Já passava das 20h00 quando os Deolinda subiram ao palco 25 de Abril. Ana Bacalhau confessou o quão feliz estava por novamente pisar o palco da Quinta da Atalaia, perante uma casa cheia, de letras na ponta da língua. “Não tenho mais razões”, de “Dois Selos e Um Carimbo”, deu início a um concerto de êxitos que o quarteto foi colecionando em seis anos. “Mal por mal”, “Fon Fon Fon”, “Movimento Perpétuo Associativo”, “Que parva que sou” e até a balada “Clandestino” são exemplos disto mesmo. Tim, dos Xutos e Pontapés, subiu ainda ao palco para cantar “Musiquinha”, do mais recente “Mundo Pequenino”.
Segundo o próprio, “amor com amor se paga”, e por isso a vocalista dos Deolinda subiu também ao palco durante o concerto dos Xutos, como nunca a vimos antes, para cantar “Dia de São Receber”, com garra, destemida. Mais tarde confessou ser este um sonho de criança, agora concretizado. E foram os Xutos e Pontapés, no seu estatuto de veteranos, que encerraram o palco da Festa do Avante. E se os Xutos são para muitos a melhor banda rock portuguesa, em muito também o devem à legião de fãs que os acompanha - alguns esperavam já na primeira fila desde o comício. Entre as músicas de sempre, como “Circo de Feras”, “Contentores”, “A minha Casinha” e “Maria”, surge um Homem do Leme que já não é “slow” e uma música nova, ainda sem nome, nem edição, que surgiu com o propósito de trazer “algo novo” ao Avante. Uma música agradável ao ouvido e na qual os cinco músicos voltam a abordar os problemas de uma geração que, apesar de tudo, já não é a sua.

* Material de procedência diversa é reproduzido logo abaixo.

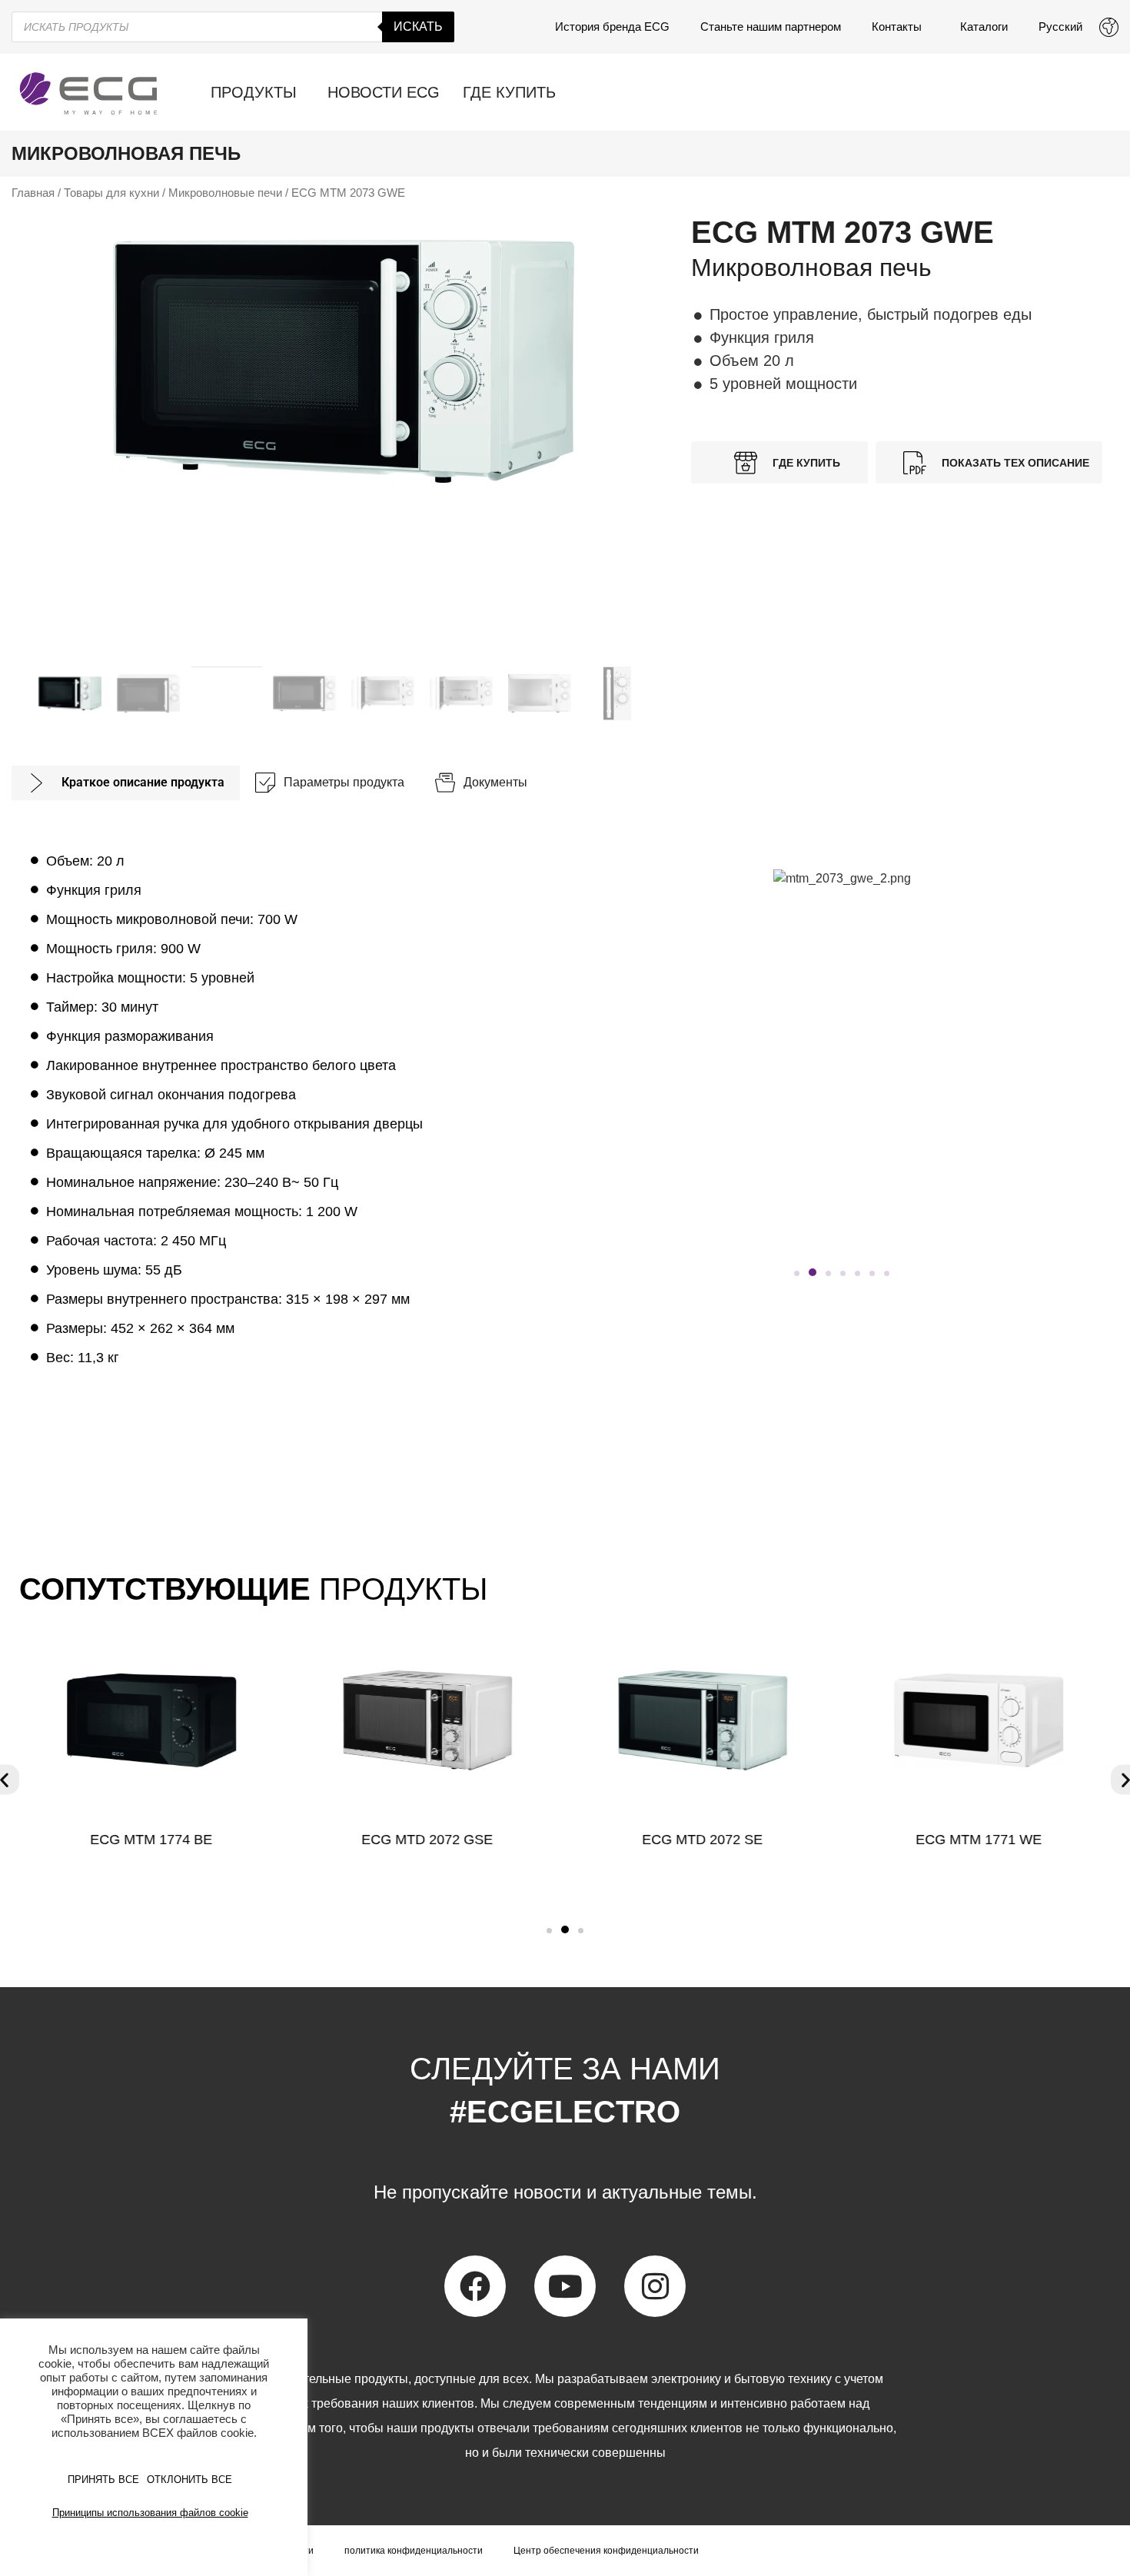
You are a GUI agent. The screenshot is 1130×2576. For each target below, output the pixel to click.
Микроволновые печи (225, 193)
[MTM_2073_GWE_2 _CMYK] (344, 361)
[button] (796, 1273)
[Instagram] (655, 2286)
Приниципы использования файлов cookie (150, 2512)
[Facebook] (475, 2286)
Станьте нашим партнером (770, 26)
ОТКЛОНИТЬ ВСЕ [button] (189, 2479)
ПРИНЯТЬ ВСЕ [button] (103, 2479)
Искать (418, 26)
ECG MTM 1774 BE (151, 1839)
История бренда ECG (612, 26)
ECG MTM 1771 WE (979, 1839)
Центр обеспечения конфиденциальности (606, 2550)
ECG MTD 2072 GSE (427, 1839)
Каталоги (984, 26)
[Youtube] (565, 2286)
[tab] (126, 783)
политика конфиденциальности (413, 2550)
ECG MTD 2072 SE (703, 1839)
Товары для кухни (111, 193)
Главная (33, 193)
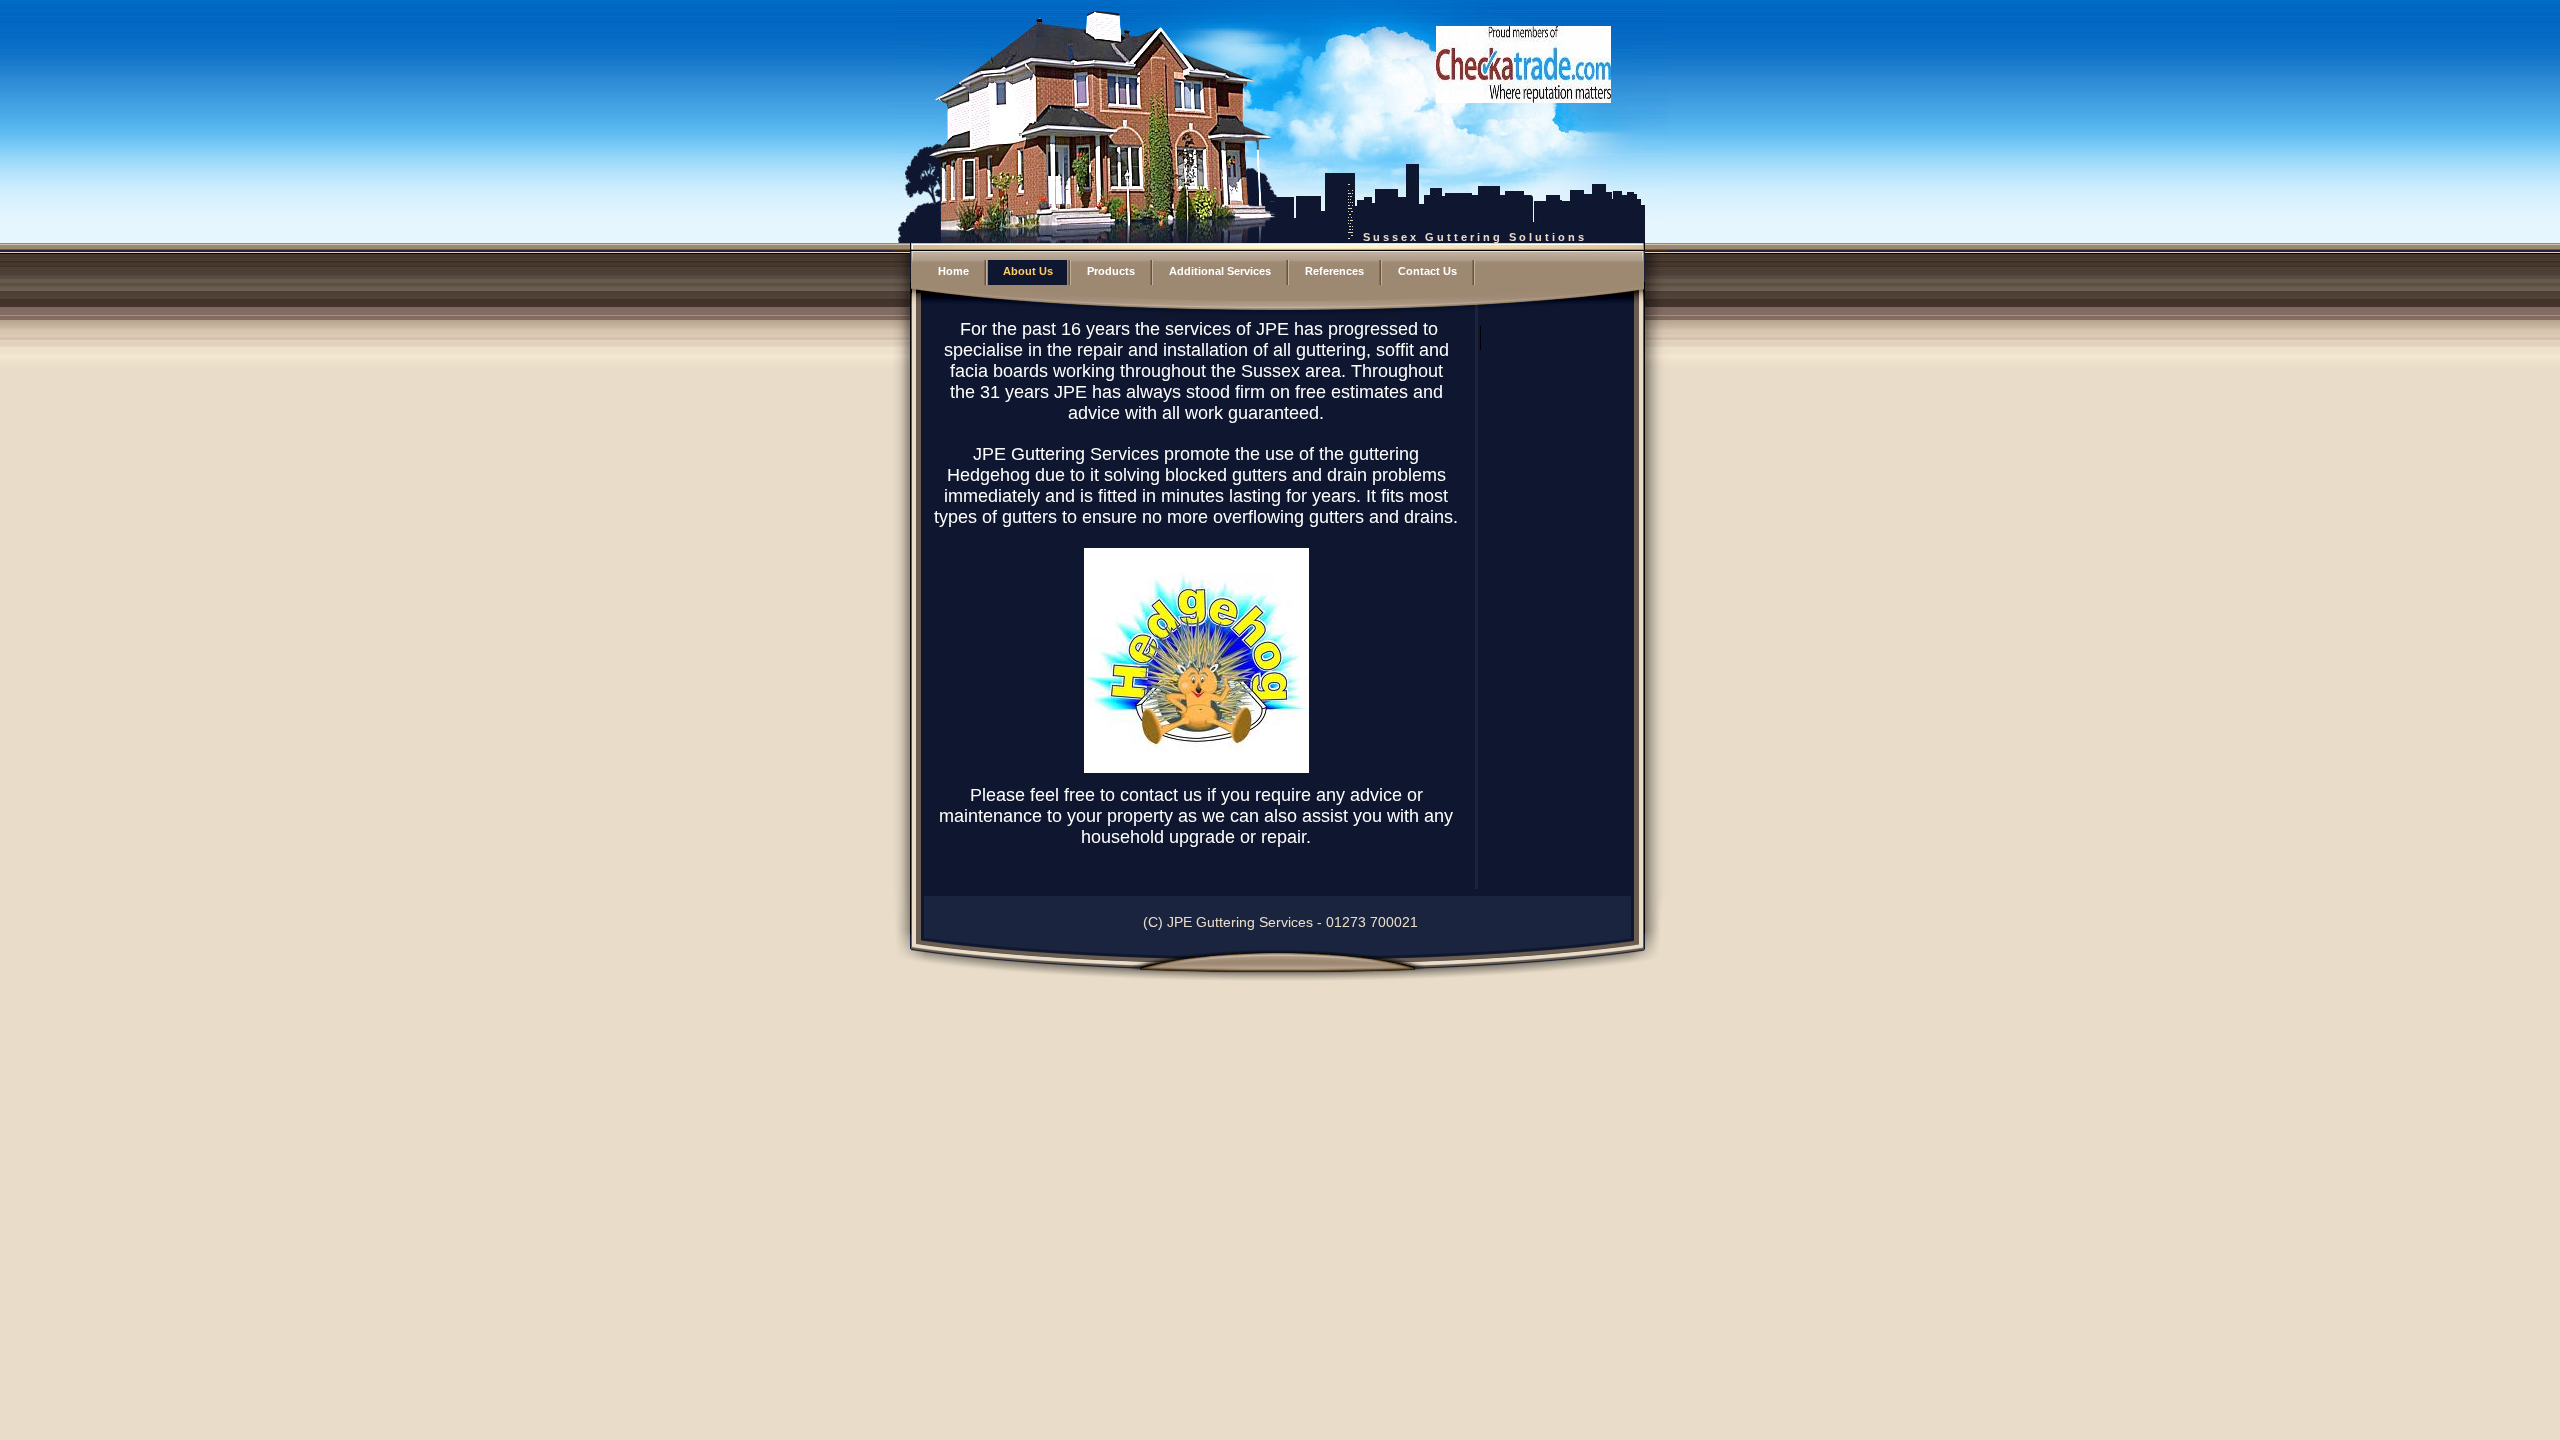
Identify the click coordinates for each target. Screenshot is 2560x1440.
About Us (1028, 271)
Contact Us (1427, 271)
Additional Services (1220, 271)
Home (953, 271)
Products (1111, 271)
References (1334, 271)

“O slogan diz que não há festa como esta - e é verdade”, disse António Manuel Ribeiro no final do concerto dos UHF. No recinto corre-se Portugal de Norte a Sul e ainda se dá um salto a vários países do globo no Espaço Internacional. Uma festa com iguarias tradicionais, com arte, com artesanato e música. É em Setembro, na Atalaia, que se abre um dos maiores leques da música portuguesa, onde a diversidade e a criatividade imperam. Mas a festa do Avante não é um festival de música, é uma festa e uma festa portuguesa, que traz até à Amora, na Margem Sul, uma amostra do que melhor se faz por cá e também nos países que nos são próximos. É um festa com espírito e uma festa única. Até para o ano, “camaradas”!